Según el texto de estudio, ¿qué hacían los masajetas con la sangre de sus muertos?

▶ TEXTO DE ESTUDIO
********

Los masajetas, en muriendo el hombre o la mujer, les sacaban toda la
sangre de las venas y, juntos aquel día todos sus parientes, bebían la sangre y
después enterraban el cuerpo.
Los batros, que era una gente muy bárbara, curaban al humo todos los
cuerpos, como se curan agora las cecinas, y después entre año, en lugar de
cecina echaban un pedazo del cuerpo del muerto en la olla.
Si al padre se le moría el hijo, o el hijo al padre, o el amigo a su
amigo, usaban algunos de los egipcios raerse la mitad de los cabellos de la
cabeza, en señal que se les había muerto el amigo, que era la mitad de su
corazón.
Adriano mandó poner estas palabras en su sepulcro: “Perii turba
medicorum”. Como si más claro dijera: “No me habiendo podido matar mis
enemigos, vine a morir a manos de médicos”.
Laercio y Lactancio dicen que las causas por las que los griegos
evitaban los médicos eran porque: cogían
en mayo yerbas odoríferas que tenían en sus casas, y porque se sangraban una
vez en el año, y porque se bañaban una vez en el mes, y porque no comían más de
una vez al día.
Bien está que acabemos
con el aforismo que, acaso, más se haya destacado de estas Epístolas familiares, nacido, propiamente, de la directa
experiencia del autor, a tenor de lo leído en ellas: El aconsejar es un oficio tan común que lo usan muchos y lo saben hacer muy pocos.

********

▶ MATERIAL PROPORCIONADO
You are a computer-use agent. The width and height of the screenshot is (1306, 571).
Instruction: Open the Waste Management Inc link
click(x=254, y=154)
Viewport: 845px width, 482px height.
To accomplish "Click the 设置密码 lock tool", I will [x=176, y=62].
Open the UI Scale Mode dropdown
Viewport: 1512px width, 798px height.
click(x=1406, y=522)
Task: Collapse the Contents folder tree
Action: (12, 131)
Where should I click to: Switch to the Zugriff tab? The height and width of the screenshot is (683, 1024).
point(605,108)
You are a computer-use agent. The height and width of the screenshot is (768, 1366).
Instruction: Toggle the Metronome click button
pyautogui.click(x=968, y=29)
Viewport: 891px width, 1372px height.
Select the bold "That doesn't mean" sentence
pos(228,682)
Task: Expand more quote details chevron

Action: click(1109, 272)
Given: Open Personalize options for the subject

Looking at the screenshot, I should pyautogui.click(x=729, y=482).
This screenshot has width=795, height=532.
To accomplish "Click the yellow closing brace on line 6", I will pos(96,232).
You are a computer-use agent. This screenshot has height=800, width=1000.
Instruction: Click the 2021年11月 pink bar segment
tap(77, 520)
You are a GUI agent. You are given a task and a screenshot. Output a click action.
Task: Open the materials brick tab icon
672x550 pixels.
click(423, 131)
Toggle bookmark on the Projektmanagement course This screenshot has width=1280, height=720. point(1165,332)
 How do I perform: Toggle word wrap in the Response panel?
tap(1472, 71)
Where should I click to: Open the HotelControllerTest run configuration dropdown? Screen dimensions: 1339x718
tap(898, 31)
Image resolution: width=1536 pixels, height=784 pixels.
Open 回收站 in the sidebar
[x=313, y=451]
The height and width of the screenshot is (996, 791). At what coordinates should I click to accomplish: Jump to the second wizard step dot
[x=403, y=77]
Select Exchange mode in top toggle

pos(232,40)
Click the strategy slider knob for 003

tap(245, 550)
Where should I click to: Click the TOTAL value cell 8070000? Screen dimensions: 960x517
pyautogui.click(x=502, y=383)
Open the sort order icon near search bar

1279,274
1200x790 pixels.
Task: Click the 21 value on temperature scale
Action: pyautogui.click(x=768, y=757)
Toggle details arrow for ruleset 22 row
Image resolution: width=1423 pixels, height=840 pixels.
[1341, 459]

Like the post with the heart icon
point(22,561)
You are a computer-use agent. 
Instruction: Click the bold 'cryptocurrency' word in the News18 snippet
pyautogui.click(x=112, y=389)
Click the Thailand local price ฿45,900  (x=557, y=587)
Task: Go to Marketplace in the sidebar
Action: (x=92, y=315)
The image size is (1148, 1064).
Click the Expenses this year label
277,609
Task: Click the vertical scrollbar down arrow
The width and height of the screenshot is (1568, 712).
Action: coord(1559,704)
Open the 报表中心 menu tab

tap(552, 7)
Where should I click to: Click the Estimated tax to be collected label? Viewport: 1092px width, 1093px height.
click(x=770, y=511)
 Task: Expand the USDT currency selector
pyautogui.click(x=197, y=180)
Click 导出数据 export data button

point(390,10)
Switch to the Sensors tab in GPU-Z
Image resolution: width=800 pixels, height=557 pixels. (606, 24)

********

▶ RESULTADO DE LA TAREA
Se la sacaban de las venas y la bebían todos sus parientes juntos aquel día; después enterraban el cuerpo.